Please copy these records word for word, beginning at the line that contains "Describe the element at coordinates (801, 573)" and stopping after the line that contains "coordinates (230, 252).".

(Stored data)
════════════════
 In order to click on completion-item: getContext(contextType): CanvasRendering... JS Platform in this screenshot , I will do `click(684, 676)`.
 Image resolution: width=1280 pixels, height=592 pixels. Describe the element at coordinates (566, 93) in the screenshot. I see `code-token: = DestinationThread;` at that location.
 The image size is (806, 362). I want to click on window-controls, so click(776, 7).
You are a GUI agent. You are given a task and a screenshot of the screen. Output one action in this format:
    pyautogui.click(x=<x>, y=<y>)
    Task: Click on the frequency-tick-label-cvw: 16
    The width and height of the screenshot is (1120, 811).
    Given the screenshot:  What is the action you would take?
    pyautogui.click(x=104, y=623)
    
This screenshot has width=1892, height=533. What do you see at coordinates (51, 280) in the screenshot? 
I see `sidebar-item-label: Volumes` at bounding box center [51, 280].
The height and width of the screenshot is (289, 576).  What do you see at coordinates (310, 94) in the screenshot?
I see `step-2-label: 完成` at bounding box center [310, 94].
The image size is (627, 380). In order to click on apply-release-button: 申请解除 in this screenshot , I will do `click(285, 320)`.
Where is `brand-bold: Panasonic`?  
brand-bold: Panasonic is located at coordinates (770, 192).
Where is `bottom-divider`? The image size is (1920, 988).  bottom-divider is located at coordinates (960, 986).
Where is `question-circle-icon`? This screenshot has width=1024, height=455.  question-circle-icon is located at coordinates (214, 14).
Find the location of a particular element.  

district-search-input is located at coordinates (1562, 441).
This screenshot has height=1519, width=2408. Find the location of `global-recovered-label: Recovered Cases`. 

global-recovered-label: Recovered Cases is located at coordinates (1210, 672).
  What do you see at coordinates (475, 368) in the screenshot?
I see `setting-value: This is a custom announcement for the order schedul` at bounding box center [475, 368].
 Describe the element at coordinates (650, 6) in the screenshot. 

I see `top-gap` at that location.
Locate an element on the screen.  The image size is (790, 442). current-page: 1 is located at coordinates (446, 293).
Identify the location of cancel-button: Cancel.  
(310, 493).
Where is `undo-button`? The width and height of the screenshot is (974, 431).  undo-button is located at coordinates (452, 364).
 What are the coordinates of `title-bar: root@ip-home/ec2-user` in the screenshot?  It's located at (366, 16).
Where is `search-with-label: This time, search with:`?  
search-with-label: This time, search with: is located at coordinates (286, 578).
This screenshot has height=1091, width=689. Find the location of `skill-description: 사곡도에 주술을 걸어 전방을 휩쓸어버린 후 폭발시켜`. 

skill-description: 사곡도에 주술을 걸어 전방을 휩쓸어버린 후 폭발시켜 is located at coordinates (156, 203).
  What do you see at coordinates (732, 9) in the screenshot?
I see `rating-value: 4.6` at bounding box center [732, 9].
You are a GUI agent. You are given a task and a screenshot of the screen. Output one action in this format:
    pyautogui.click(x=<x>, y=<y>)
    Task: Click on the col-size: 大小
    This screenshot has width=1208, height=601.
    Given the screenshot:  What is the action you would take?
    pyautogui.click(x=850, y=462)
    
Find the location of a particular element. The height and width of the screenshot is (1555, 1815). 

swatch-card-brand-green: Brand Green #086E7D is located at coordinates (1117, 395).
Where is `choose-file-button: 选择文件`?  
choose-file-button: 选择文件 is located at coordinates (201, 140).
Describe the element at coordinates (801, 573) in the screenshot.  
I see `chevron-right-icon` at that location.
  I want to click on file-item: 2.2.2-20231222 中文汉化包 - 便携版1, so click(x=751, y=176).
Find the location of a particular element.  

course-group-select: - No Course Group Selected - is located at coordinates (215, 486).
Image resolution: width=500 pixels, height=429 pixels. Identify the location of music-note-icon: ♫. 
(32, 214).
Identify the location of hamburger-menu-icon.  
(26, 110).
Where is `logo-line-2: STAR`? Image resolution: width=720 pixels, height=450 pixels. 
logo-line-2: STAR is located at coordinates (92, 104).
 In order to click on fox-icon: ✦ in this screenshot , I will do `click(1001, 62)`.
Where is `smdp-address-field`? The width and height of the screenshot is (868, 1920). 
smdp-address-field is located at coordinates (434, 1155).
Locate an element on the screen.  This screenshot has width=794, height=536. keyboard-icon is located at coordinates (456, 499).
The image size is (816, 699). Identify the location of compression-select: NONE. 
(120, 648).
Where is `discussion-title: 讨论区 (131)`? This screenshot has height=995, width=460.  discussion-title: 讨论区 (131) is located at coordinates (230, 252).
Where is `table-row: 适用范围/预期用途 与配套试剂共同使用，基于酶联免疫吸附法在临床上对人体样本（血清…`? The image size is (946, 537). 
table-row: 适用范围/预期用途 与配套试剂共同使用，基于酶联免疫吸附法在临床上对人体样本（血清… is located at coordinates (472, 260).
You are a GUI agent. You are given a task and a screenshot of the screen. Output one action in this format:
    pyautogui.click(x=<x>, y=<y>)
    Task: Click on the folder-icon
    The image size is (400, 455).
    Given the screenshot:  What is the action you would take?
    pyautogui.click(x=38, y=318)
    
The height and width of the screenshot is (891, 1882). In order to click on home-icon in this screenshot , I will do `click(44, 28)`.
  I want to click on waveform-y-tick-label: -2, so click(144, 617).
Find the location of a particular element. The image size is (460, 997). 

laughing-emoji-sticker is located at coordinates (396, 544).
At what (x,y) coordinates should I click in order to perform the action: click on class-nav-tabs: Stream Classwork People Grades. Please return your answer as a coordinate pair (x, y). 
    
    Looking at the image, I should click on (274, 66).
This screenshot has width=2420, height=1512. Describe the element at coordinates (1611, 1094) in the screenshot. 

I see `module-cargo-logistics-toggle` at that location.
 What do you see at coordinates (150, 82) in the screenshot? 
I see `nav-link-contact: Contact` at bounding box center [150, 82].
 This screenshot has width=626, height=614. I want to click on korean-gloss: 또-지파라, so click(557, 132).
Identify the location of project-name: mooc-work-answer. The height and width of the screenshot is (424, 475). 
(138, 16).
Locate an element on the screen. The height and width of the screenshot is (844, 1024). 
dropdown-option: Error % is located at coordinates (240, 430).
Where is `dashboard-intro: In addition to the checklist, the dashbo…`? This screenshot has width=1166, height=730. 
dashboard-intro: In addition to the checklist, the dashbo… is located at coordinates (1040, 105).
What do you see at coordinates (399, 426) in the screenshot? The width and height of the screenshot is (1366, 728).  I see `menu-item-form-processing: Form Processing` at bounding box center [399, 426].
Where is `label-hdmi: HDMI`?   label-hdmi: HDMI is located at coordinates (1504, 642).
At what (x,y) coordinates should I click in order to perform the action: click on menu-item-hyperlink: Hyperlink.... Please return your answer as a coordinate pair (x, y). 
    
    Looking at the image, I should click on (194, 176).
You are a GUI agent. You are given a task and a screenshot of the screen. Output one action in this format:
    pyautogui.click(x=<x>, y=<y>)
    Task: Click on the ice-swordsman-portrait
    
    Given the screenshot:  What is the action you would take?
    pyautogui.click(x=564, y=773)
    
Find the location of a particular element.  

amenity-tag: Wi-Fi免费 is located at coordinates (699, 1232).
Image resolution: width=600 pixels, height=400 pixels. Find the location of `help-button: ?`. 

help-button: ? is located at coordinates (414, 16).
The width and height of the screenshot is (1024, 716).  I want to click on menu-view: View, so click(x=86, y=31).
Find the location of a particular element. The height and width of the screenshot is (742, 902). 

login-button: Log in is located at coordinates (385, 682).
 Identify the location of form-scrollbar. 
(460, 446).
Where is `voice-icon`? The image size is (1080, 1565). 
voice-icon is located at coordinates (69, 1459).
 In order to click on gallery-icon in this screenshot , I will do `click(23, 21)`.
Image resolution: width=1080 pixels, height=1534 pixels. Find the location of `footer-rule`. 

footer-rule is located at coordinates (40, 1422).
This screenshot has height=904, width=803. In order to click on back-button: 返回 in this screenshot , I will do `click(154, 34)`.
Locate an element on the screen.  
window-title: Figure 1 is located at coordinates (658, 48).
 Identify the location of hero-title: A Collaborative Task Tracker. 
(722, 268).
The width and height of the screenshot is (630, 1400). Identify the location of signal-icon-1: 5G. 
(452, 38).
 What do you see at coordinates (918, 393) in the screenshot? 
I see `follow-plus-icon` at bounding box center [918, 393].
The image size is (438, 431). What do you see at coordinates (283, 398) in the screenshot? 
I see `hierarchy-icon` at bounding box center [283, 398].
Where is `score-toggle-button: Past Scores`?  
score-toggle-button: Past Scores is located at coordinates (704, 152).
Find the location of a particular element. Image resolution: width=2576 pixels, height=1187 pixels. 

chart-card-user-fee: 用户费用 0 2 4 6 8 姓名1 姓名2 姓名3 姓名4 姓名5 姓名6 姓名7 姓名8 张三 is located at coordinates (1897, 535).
════════════════
* [Exercise result]
Describe the element at coordinates (801, 573) in the screenshot.  
I see `chevron-right-icon` at that location.
  I want to click on file-item: 2.2.2-20231222 中文汉化包 - 便携版1, so click(x=751, y=176).
Find the location of a particular element.  

course-group-select: - No Course Group Selected - is located at coordinates (215, 486).
Image resolution: width=500 pixels, height=429 pixels. Identify the location of music-note-icon: ♫. 
(32, 214).
Identify the location of hamburger-menu-icon.  
(26, 110).
Where is `logo-line-2: STAR`? Image resolution: width=720 pixels, height=450 pixels. 
logo-line-2: STAR is located at coordinates (92, 104).
 In order to click on fox-icon: ✦ in this screenshot , I will do `click(1001, 62)`.
Where is `smdp-address-field`? The width and height of the screenshot is (868, 1920). 
smdp-address-field is located at coordinates (434, 1155).
Locate an element on the screen.  This screenshot has width=794, height=536. keyboard-icon is located at coordinates (456, 499).
The image size is (816, 699). Identify the location of compression-select: NONE. 
(120, 648).
Where is `discussion-title: 讨论区 (131)`? This screenshot has height=995, width=460.  discussion-title: 讨论区 (131) is located at coordinates (230, 252).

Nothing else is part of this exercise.